**WHAT YOU WILL DO**
What is needed is the number of lines in the data below that include "dropdown", stated by itself.

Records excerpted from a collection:
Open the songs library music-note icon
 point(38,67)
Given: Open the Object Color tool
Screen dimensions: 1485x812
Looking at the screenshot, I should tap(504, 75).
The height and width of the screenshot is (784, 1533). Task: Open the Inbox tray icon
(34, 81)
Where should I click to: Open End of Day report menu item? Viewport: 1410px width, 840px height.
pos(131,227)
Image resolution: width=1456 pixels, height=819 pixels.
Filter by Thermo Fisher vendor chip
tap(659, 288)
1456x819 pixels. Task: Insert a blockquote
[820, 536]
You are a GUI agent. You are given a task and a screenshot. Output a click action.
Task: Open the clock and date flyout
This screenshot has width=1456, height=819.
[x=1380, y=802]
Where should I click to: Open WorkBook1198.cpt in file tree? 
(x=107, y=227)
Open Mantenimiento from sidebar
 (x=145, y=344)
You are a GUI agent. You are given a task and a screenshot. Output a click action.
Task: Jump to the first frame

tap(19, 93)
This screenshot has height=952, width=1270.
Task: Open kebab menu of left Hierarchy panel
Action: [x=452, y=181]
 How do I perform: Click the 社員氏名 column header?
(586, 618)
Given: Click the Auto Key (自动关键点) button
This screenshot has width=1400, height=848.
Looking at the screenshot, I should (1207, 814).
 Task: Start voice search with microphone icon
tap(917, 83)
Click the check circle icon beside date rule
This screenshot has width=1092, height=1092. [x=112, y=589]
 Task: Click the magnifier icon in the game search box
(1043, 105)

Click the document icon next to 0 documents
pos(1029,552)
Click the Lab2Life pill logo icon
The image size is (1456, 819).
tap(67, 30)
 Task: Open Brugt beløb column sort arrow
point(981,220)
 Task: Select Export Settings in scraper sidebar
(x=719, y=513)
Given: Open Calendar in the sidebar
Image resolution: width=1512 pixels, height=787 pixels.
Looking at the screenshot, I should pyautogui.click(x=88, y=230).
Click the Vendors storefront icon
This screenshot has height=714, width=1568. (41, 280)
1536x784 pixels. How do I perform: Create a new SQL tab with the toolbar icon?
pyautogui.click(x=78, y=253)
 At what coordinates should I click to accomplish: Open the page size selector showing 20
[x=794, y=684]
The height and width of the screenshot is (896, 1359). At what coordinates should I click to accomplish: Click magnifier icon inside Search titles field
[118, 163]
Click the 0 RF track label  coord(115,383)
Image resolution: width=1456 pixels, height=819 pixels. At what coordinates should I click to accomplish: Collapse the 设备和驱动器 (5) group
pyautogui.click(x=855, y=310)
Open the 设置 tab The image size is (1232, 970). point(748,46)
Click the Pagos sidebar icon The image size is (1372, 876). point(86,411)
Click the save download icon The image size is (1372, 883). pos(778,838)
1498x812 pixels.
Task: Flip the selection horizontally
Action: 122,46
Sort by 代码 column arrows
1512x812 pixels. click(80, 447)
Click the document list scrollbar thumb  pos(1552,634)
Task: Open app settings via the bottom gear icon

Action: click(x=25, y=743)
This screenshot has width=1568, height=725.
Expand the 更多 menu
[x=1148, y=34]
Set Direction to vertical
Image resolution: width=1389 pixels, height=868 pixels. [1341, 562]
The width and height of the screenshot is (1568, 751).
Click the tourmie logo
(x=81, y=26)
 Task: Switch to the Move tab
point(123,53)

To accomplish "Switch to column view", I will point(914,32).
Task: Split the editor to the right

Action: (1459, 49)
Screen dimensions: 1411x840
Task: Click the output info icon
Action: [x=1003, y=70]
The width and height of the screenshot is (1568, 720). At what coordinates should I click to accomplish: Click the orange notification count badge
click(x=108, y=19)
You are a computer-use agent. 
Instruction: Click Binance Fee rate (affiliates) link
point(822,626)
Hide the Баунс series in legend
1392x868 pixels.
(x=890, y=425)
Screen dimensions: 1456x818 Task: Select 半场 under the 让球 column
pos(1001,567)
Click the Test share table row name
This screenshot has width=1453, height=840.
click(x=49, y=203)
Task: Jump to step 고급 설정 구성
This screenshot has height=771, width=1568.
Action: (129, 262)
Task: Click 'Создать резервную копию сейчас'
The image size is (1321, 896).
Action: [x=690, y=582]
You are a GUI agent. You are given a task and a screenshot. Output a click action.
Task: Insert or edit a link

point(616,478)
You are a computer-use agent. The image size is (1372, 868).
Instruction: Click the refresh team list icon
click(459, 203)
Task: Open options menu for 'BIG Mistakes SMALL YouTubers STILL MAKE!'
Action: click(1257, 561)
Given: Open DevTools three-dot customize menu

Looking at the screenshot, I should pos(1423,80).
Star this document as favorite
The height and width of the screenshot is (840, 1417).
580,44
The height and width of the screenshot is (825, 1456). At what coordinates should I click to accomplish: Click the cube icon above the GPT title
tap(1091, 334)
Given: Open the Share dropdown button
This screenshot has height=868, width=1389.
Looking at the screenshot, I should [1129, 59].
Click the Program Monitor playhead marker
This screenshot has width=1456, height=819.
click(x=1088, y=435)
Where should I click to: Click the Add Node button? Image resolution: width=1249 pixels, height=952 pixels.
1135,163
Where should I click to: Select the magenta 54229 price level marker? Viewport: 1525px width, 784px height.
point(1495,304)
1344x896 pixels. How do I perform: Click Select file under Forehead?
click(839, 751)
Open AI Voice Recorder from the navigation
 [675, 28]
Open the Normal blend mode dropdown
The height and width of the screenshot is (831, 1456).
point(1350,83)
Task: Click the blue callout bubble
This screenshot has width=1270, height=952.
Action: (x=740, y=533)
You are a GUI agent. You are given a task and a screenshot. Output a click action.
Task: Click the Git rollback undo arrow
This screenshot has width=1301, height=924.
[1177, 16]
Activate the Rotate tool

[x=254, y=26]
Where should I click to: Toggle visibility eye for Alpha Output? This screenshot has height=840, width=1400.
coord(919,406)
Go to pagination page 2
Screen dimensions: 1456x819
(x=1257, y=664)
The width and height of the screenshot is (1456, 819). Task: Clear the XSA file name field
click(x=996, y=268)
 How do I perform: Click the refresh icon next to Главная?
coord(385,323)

**RESPONSE BELOW**
2